Joe begins to realize this when, after his first successful performance with Dorthea Williams, as he’s coming down from this moment that he wrongly thought would be the start of his life, Dorthea shares a little parable. She says:
“I heard this story about a fish. He swims up to an older fish and says, ‘I’m trying to find this thing they call ‘the ocean.’'
‘The ocean?’ The older fish says, ‘That’s what you’re in right now.’
‘This?’ says the young fish. ‘This is water. What I want is the ocean!’”
In a similar way, many of us are seeking life and when told that what we’re in right now is life, we mistakenly reply, “This? This is just high school… This is just college… This is just a job…”

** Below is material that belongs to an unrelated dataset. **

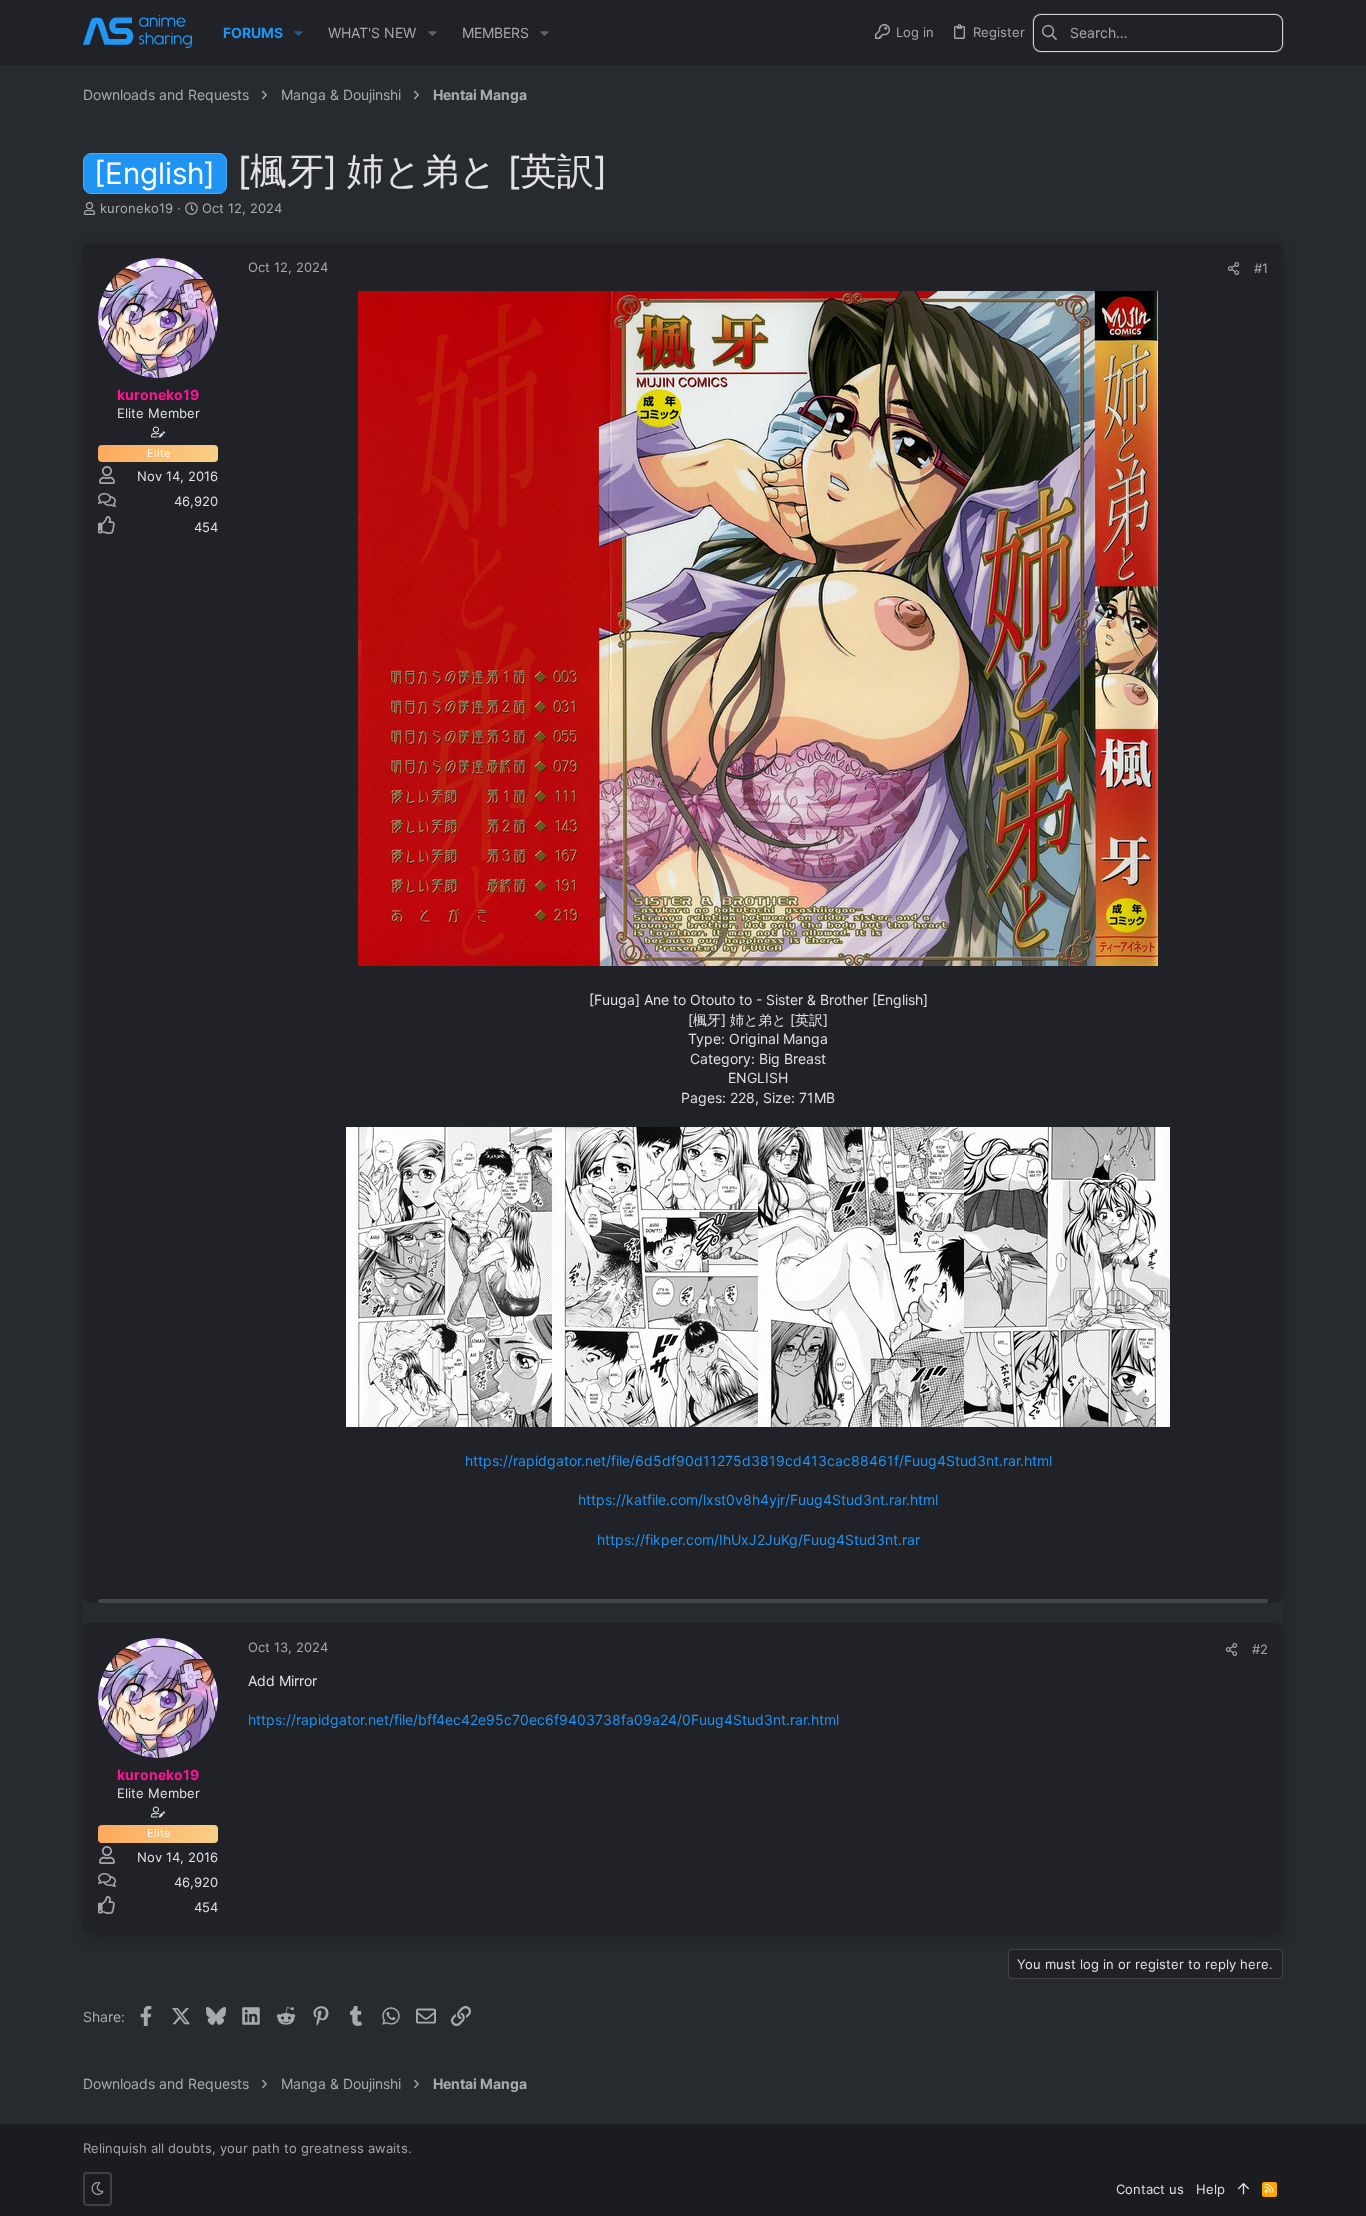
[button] (298, 33)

In conclusion, if you haven’t yet watched Soul, you really need to. I’ve not done it justice. But to concisely sum up the lessons from Joe Gardner, here are my conclusions:
Despite the relentlessness of the things that happen to you -- like a global pandemic -- you have significant control over your quest of a fulfilling life. This includes the choices you can make to pursue moments of flow, a key element of happiness and of flourishing.
Remember that just living is purpose enough for life. Don’t wait for life to happen to you; just live it. In the closing line of the movie, Jerry asks Joe, “So what are you going to do? How are you going to spend your life?” I hope, as you get up from this graduation ceremony today you can reply as Joe did, “I don’t know, but I’m going to live every minute of it.” And I hope you’ll do that relentlessly.